Invite two or three volunteers to take one of the prepared paper plates each. Each volunteer chooses a point somewhere around the edge of the plate (make sure they all choose a point in the larger of the two segments). Next, instruct them to join the ends of the chord to their chosen point, to form a triangle. Each volunteer will then need to cut along the two lines they have drawn – supervision will be required for younger children using scissors.
Meanwhile, as they are cutting out their angles, take another paper plate and draw lines from the ends of the chord to the centre. One way to mark the centre is to fold a plate to give a semi-circle, and use this to draw two diameters that cross in the centre.
Now for the big reveal! You could invite the volunteers to compare their angles so they can arrange themselves in order from smallest to biggest angle, or simply wow them with the prediction that all of their angles will be identical, no matter which point they chose! For an extra punch to the punchline, cut out the angle at the centre of your plate, and show that any two of the angles at the circumference go together to make an angle the same size as your centre angle!
For some, the wow moment of the angles being the same is enough, but some people will be desperate to know WHY this trick works. Here’s a diagram that you can prepare in advance on a paper plate to show them.
A point is chosen on the circumference, and lines are drawn from the chord to that point, and to the centre of the circle. This forms three isosceles triangles; they are isosceles because two sides are radii. This tells us that the pink angles (marked a) are equal, the pale blue angles (marked b) are equal, and the purple angles (marked c) are equal.
Dark blue and two purples form a triangle; two pinks, two light blues and two purples also form a triangle. That means the dark blue angle is equivalent to two pinks and two light blues! (Using algebra, 2a+2b+2c = 2c + d, so d=2a+2b.)
This is fine when there is no overlapping, but what if the centre of the circle is outside the triangle formed by the chord and the point on the circumference?

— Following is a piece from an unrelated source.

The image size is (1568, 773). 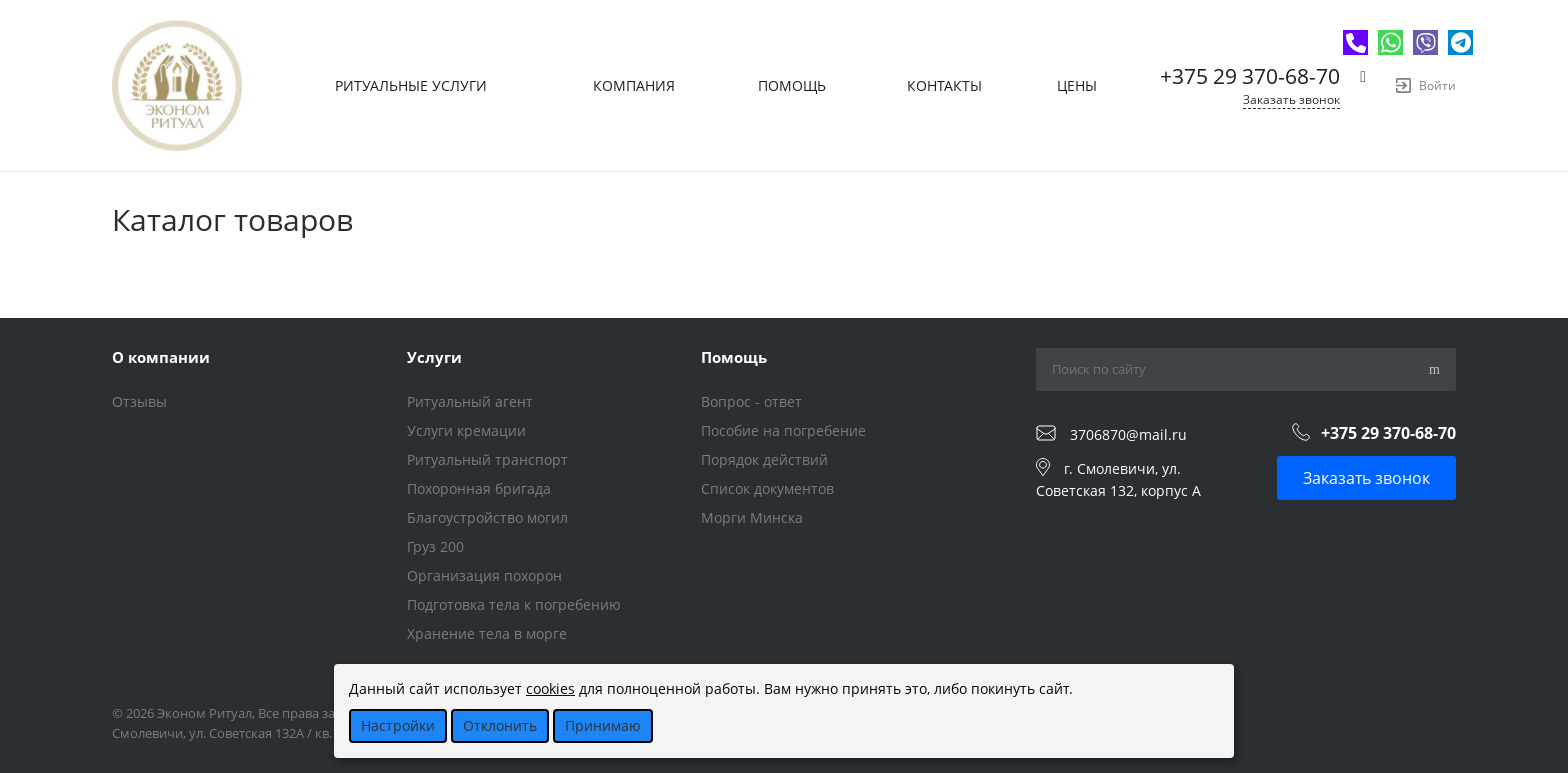 What do you see at coordinates (514, 604) in the screenshot?
I see `Подготовка тела к погребению` at bounding box center [514, 604].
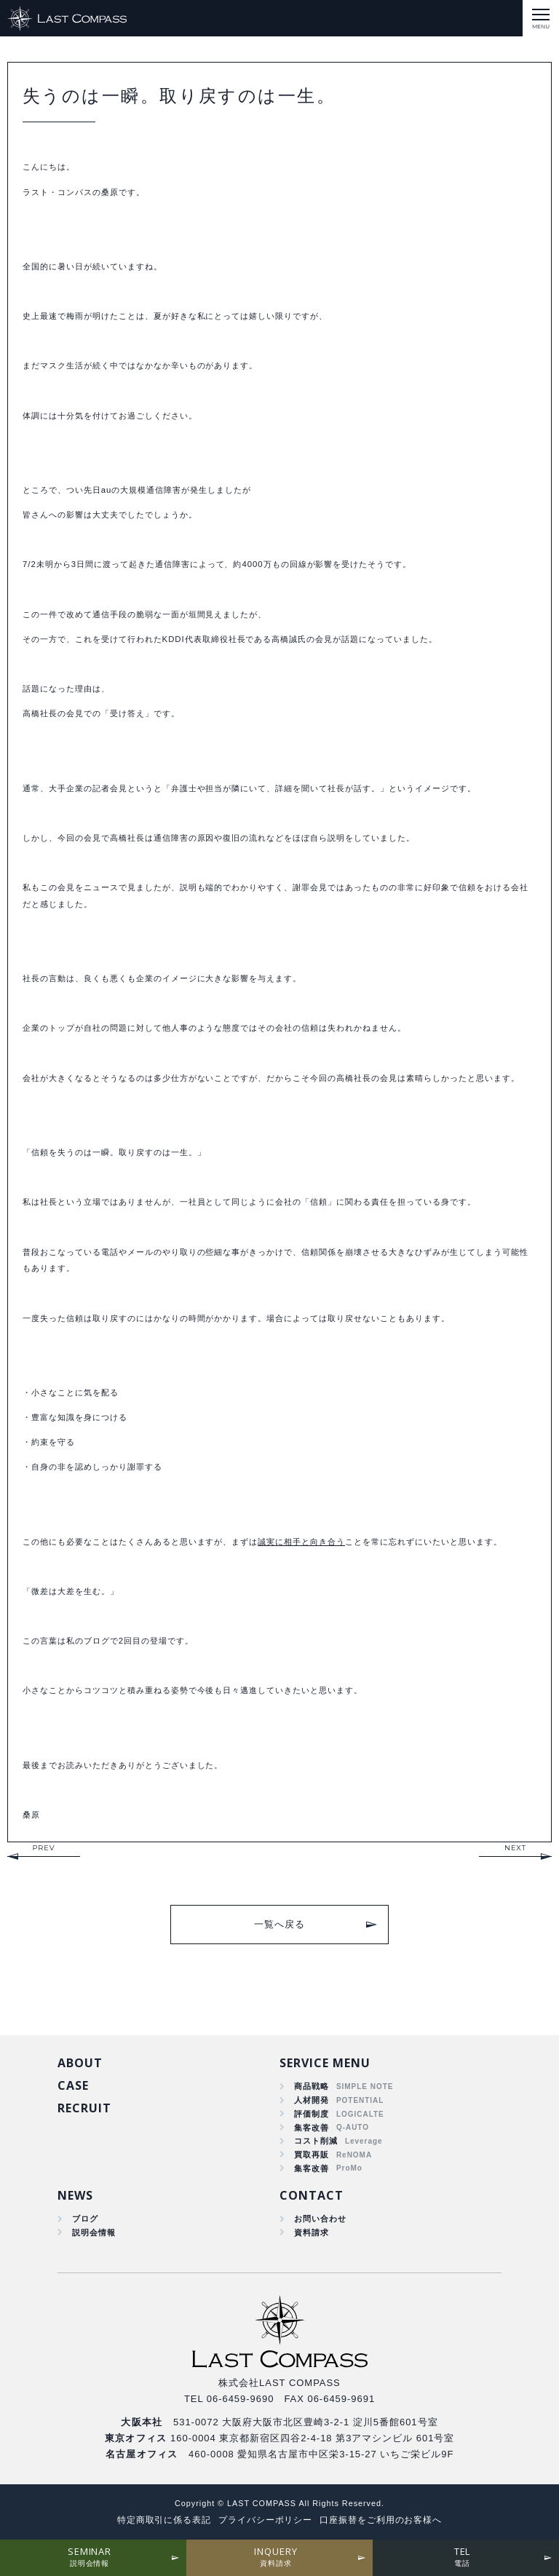 The image size is (559, 2576). I want to click on 人材開発, so click(311, 2100).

This time, I’ve marked two pink angles a, in an isosceles triangle as before. In the other isosceles triangle, I’ve marked a purple angle c and then I know the other angle is a+c, which I represented by putting two blobs of colour together.
Two pinks, a brown and a green is the same as two pinks, two purples and a brown, so the green is equivalent to two purples. (Algebraically, 2a + b + d = a + c + a + c + b, so d = 2c.)
I have written the proof algebraically as well as using colours; you can use colours, symbols, emoji stickers, whatever you like really! Avoiding algebra might be useful if dealing with an audience who might be mathsphobic or not yet fluent with algebra.
You could also use paper plates to show that the angle in a semicircle is always 90°, or that opposite angles in a cyclic quadrilateral add up to 180°.